* **Records provided**:
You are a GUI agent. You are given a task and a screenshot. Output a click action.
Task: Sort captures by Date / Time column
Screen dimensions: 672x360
--
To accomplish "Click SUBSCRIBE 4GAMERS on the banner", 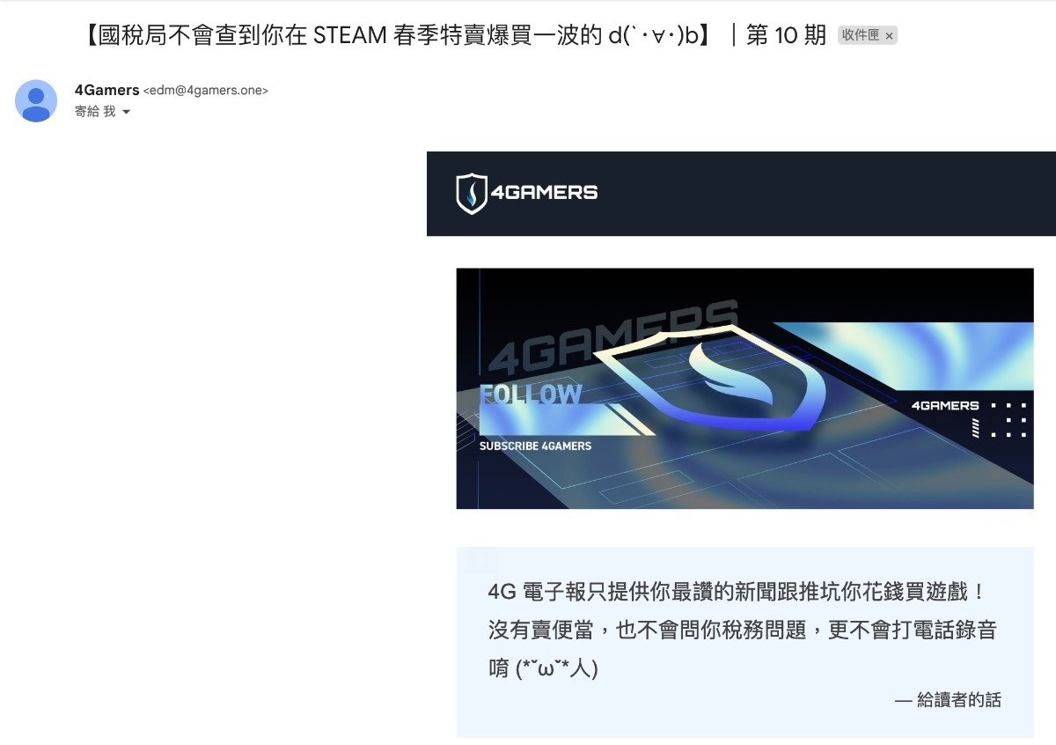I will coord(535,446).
==
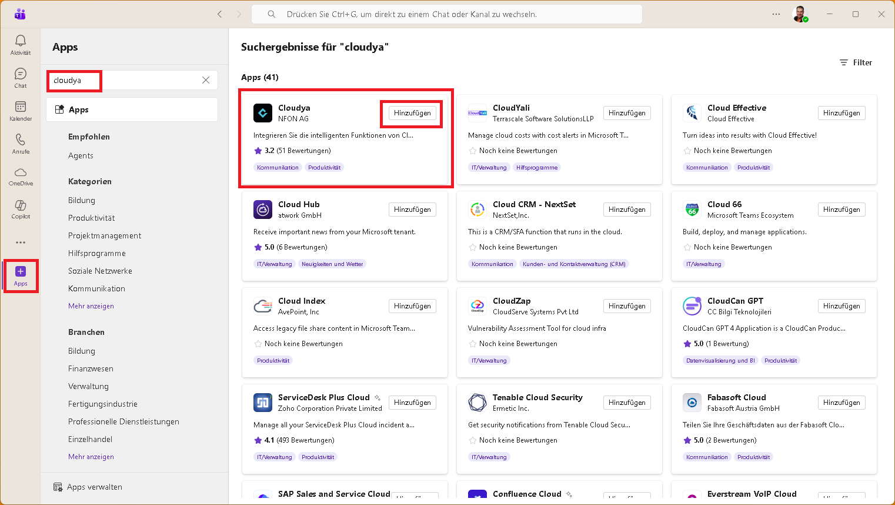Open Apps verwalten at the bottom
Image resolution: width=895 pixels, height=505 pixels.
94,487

* **What is needed**: List every row from the line containing "You are a GUI" through the line containing "Screen dimensions: 672x360", both included, as a numbered list with blank lines left out.

* **Exercise solution**:
1. You are a GUI agent. You are given a task and a screenshot. Output a click action.
2. Task: Sort captures by Date / Time column
3. Screen dimensions: 672x360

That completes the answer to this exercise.